One of the first acts of the AZO, was to try to blow up Zia-ul-Haq’s plane with a missile, from an Islamabad rooftop. It did not produce the desired result. Next, was the hijack of a PIA (Pakistan International Airlines) flight. It was flown to Kabul, where the hijackers stated that the plane and its passengers would only be released if ninety-one political prisoners from the PPP, were set free from incarceration in Pakistan. Zia’s response initially, was a “No”. But once it became eminent, that there were no international mediators to take on the case on behalf of Pakistan; especially once Assad and Gaddafi explained the dilemma to General Zia, the latter was forced to rethink his stand. By then, AZO had reduced the demand from ninety-one prisoners, to some fifty-four of them. The Pakistan general was forced to comply with Murtaza’s bargain, as it released the PPP detainees from various gaols in the country, who were then swapped for the PIA plane and its passengers.

Zulfiqar Ali Bhutto with Indira Gandhi and Benazir
Zulfiqar Ali Bhutto with Indira Gandhi and Benazir.
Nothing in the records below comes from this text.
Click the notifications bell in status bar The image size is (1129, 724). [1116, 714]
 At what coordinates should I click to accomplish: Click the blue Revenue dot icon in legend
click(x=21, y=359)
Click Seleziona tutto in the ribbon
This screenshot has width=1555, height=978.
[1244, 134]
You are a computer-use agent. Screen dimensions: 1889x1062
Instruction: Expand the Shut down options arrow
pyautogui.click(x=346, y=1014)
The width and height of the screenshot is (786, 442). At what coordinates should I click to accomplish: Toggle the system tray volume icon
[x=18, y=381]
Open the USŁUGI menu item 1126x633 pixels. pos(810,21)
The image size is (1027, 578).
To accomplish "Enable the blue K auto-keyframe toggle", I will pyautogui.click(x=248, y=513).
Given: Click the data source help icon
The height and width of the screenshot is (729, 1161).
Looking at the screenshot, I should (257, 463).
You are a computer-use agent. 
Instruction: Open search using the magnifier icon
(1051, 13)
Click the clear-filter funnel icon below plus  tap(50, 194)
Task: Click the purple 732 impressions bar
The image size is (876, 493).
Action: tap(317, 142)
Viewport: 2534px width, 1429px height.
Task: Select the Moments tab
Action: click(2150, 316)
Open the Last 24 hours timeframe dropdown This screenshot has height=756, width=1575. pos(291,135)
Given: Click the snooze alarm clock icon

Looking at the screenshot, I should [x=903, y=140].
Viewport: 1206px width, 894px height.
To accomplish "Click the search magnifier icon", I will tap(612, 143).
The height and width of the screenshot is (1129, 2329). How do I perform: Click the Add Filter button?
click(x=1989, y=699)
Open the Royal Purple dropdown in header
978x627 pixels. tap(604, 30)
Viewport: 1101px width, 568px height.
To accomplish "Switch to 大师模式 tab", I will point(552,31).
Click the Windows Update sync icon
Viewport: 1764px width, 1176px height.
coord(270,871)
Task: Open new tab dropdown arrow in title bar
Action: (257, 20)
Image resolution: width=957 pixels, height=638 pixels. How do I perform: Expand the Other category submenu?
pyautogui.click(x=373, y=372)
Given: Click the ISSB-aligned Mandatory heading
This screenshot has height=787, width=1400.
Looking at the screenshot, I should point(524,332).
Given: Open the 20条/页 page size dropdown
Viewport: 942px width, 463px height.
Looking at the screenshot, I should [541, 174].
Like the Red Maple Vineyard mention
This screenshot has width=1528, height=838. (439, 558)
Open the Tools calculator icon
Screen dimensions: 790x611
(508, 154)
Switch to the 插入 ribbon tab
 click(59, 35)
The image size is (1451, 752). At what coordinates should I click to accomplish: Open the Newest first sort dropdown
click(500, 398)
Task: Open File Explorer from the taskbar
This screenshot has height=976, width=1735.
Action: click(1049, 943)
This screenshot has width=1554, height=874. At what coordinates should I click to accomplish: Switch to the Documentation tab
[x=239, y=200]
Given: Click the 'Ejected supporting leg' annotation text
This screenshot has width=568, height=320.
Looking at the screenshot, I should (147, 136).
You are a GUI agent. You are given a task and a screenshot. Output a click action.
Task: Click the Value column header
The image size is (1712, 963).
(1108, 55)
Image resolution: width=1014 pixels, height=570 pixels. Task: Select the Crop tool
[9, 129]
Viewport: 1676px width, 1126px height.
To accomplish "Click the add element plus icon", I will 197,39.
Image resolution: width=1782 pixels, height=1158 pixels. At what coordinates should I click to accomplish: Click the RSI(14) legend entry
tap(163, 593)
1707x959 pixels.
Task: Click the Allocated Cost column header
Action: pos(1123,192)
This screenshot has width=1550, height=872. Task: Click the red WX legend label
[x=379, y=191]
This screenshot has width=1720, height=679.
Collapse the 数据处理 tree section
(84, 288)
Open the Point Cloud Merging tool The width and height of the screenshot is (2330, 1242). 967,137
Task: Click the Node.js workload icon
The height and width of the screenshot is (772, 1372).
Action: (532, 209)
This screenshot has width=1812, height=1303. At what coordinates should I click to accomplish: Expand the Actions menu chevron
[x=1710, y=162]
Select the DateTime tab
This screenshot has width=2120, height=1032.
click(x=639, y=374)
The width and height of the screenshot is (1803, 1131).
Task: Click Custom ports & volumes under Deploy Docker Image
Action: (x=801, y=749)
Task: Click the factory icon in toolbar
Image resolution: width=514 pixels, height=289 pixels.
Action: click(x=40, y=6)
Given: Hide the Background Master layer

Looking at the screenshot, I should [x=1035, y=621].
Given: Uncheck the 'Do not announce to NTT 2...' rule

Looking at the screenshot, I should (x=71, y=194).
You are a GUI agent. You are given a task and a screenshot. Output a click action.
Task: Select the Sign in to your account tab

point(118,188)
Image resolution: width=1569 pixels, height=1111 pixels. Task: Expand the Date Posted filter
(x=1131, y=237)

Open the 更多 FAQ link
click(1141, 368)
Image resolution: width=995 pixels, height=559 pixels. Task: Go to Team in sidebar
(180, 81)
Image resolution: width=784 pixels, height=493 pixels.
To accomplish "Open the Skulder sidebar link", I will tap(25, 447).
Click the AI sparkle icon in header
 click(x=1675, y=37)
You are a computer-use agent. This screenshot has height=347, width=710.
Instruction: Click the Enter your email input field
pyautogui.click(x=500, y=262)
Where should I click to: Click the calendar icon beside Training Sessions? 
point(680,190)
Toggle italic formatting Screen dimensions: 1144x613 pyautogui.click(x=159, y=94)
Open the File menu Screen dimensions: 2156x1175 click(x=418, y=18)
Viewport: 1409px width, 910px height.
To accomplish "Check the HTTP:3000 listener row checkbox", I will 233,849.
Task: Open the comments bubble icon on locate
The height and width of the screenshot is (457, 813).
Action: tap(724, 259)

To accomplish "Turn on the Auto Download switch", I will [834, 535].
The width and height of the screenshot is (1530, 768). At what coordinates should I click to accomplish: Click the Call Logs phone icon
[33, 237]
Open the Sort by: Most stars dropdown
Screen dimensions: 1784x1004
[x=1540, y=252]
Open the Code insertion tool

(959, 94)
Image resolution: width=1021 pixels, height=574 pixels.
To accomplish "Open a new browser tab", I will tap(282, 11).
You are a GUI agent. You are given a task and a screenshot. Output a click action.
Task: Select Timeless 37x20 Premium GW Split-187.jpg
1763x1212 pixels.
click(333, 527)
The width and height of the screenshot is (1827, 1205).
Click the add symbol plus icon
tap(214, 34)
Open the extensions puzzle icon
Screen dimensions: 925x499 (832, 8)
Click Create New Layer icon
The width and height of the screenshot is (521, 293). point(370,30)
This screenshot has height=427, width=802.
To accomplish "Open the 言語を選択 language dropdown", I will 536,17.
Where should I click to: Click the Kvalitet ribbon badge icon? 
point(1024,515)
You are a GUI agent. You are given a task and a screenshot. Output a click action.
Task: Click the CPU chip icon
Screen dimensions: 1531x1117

The mastermind of the hijack, was a seamlessly trained Salamullah Tipu, who was seen waving his gun in the air triumphantly from the door of the airplane, after throwing down the bloodied and dead corpse, of one Major Tariq Rahim on the tarmac. Rahim was a close aide of the Zia administration. While Tipu took the blame upon himself, and the PPP back in Karachi, led by Benazir and her mother Nusrat, denied any knowledge or existence of the AZO, Mir Murtaza Bhutto continued to avoid Pakistani authorities, was never caught on camera during the hijack episode, and was declared a wanted criminal by the Pak judiciary, in absentia.

 

In his biography of the older Bhutto scion, The Terrorist Prince: Life And Death Of Murtaza Bhutto, author, student activist, and political henchman Raja Anwar, notes, that a paranoid Murtaza had ordered for the assassination of anyone who he feared would challenge his methods as head of AZO. A sizeable number of its members were apprehended from their homes, murdered, and dumped in shallow ditches. The same author states, how he himself, Shahnawaz, Mir Murtaza, and some other workers of Al-Zulfiqar, had received lodging, food, money, and military training, in New Delhi. The government of Indira Gandhi, a Centre-Left political organization in India that is recognized as the Indian National Congress, had housed and funded the Bhutto revolutionaries and their fighters, with an eye on ending the rule of the hated Zia. In the late 1980s, when Murtaza had made a stopover at Delhi, during one of his journeys abroad, he had personally met Rajiv, son of Indira, and her successor as the next premier of India, with a large, and impressive bouquet of flowers.

The AZO leaders and members resided in the outskirts of India’s capital, and led well-oiled, luxurious lives, while simultaneously receiving training to destabilize the regime of Zia ul Haq. In this duration, the Bhutto brothers had come close to the Nehru-Gandhi clan of India, and according to a number of verified reports, may have worked as R&AW (Research & Analysis Wing, India’s topmost espionage and intelligence agency) informants for a period of time. A common agenda; that of toppling the American-installed, Islamist, and regressive regime of Zia, being the binding force.